With this knowledge in hand, it shouldn’t be too hard to piece together how the lines of the code above correspond to the steps of this method. Even with this new time-saving addition, our code still requires only 6 lines. I am yet to see any purely computer-science approach to this problem that is as short, simplistic, and elegant as this.

Because of the way eigen-decomposition behaves in

`numpy`

, the`v`

that is returned to us is equivalent to $P^T$ above.

### Time-complexity Analysis

Before we wrap up, we should take a quick theoretical look at how quickly our algorithm runs.
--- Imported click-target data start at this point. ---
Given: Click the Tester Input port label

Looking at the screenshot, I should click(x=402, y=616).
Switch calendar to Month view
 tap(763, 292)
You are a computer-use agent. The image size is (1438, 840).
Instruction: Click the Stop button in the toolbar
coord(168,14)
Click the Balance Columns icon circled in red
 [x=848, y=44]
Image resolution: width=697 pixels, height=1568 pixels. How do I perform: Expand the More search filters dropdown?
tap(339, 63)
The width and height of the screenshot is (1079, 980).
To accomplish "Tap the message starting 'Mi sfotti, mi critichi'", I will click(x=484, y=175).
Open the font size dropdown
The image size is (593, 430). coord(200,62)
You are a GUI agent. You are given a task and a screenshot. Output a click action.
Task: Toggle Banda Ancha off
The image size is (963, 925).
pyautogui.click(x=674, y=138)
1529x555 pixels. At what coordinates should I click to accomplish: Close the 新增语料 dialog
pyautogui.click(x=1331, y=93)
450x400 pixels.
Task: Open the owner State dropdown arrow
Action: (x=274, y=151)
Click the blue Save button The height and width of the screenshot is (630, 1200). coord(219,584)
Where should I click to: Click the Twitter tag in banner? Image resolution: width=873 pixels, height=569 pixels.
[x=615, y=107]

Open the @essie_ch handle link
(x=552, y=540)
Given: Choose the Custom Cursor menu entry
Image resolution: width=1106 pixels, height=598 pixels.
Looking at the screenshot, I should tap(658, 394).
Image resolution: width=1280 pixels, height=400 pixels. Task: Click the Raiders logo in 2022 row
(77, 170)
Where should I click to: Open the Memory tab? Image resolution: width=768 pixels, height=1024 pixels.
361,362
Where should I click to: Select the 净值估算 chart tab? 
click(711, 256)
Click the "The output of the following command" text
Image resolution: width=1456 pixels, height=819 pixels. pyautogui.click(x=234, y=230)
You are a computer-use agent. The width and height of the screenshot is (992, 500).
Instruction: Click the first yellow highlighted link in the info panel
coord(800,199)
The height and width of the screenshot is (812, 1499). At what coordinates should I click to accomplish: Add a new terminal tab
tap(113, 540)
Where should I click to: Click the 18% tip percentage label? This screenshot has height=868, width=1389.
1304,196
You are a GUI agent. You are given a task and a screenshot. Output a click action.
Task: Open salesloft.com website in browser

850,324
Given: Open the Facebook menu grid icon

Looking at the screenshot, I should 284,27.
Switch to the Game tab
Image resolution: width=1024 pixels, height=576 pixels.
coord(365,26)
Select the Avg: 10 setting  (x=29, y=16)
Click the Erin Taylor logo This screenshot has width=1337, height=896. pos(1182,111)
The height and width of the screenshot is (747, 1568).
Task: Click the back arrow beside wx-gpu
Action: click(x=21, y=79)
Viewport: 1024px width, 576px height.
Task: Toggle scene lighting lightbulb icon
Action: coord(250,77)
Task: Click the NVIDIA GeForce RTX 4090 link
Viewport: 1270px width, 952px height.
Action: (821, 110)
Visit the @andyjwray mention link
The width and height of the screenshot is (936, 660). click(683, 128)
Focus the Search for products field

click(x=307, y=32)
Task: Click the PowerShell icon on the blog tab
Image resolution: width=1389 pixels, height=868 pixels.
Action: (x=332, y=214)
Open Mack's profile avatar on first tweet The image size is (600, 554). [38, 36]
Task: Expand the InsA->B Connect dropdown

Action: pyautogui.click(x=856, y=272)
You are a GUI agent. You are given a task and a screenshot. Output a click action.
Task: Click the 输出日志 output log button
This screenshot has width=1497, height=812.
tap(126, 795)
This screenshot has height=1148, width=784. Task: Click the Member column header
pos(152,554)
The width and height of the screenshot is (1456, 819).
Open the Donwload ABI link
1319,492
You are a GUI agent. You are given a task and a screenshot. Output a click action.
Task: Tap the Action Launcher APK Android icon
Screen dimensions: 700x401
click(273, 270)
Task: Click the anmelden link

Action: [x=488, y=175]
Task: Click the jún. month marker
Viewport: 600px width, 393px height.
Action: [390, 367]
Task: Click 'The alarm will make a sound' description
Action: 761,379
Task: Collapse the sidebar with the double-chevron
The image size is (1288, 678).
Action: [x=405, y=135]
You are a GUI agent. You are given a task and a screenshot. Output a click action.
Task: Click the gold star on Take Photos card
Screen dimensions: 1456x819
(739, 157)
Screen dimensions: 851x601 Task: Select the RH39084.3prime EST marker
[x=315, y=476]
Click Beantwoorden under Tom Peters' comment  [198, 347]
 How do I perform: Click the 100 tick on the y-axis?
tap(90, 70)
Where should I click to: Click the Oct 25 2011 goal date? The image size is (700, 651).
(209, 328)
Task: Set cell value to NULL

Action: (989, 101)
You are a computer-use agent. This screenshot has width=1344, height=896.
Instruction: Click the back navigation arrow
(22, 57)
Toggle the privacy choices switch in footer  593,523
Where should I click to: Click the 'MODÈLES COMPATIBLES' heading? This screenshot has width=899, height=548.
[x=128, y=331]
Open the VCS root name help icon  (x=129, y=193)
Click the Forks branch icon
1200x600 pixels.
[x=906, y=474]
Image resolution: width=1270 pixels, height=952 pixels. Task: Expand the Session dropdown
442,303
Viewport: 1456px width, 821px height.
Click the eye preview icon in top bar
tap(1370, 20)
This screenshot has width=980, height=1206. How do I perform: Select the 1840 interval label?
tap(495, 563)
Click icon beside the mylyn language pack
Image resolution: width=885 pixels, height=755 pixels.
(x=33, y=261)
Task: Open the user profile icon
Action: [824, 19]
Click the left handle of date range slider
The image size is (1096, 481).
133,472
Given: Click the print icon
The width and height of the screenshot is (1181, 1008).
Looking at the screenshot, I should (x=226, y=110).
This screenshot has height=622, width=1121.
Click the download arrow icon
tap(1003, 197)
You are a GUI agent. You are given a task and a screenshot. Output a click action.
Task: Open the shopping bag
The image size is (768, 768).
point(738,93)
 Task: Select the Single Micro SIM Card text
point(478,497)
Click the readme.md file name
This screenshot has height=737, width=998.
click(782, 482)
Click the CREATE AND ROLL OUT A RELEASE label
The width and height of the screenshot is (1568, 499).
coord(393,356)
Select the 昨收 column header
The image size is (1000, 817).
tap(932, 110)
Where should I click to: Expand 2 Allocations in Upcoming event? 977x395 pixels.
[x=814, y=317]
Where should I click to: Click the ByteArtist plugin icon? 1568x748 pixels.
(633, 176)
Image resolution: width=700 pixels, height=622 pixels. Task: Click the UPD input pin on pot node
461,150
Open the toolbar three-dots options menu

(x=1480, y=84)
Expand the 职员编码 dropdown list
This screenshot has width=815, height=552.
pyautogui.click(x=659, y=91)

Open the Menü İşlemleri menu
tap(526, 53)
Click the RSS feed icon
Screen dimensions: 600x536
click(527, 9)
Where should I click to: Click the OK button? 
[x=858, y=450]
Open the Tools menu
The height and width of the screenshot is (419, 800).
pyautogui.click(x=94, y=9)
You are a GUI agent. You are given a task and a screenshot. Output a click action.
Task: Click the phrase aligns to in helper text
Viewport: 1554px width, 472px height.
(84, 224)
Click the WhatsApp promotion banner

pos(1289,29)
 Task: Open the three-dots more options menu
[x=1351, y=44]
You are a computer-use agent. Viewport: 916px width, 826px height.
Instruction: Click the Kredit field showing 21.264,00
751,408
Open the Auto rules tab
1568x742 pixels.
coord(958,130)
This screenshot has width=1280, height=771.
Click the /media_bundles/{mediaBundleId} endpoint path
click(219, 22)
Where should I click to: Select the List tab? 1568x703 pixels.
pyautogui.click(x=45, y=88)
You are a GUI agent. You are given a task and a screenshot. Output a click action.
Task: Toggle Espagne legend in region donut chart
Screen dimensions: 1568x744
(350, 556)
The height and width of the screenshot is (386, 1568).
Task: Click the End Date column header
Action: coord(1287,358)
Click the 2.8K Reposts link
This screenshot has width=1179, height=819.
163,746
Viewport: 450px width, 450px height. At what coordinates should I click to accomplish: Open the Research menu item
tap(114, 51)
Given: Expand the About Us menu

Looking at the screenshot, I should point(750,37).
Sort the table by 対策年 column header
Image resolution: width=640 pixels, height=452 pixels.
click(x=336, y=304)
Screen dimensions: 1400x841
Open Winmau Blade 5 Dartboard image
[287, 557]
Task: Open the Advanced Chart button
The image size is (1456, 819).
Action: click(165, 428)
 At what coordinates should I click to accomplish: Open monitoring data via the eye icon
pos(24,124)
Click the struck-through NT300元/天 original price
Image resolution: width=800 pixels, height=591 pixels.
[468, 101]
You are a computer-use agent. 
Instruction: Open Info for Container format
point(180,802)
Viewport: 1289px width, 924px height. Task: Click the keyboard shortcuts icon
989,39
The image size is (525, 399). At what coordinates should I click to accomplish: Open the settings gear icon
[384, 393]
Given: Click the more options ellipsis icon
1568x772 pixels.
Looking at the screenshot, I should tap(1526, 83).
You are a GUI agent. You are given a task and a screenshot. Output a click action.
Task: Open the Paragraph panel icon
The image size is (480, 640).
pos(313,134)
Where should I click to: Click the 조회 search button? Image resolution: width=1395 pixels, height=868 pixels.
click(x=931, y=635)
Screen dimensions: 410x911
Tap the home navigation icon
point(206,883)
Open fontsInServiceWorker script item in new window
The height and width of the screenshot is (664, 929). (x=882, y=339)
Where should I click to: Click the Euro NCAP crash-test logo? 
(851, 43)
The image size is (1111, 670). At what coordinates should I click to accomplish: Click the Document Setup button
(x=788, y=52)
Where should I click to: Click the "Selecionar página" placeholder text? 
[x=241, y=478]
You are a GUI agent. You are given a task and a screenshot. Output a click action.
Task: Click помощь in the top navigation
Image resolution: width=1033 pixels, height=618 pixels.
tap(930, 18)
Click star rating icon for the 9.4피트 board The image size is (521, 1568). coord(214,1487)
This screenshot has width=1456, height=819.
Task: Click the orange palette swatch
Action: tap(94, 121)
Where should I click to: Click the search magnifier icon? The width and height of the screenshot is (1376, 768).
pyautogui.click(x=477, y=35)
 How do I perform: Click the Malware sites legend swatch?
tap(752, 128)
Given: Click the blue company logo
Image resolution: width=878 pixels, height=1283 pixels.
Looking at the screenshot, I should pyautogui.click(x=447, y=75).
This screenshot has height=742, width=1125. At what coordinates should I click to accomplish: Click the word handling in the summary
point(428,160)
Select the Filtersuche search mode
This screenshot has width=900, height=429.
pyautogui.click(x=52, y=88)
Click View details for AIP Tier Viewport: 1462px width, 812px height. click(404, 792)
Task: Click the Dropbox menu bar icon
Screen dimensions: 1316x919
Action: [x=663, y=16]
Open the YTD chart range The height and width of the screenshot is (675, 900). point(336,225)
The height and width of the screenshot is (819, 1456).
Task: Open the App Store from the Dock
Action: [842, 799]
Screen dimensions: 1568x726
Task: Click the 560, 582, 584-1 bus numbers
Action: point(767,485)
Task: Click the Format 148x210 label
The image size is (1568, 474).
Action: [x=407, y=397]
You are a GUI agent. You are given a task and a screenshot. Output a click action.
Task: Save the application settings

We first look at the eigen-decomposition. In practice, calculating eigenvalues/vectors of an $n\times n$ matrix requires $O(n^3)$ time. There are algorithms such as Coppersmith and Winograd which compute these in $O(n^\omega)$ with $2< \omega < 3$, but due to the complexity of implementing code for these for little computational gain in most circumstances, they are rarely used. Since our matrix is of fixed size however, this part of the code is simply $O(1)$ time. The only other part of the code worth considering is the computation of $D^k$. This will involve exponentiating 10 numbers $k$ times each and so will run in $O(k)$ time. Hence our algorithm is linear, exactly the same as the dynamic programming approach but, I would argue, far more beautiful.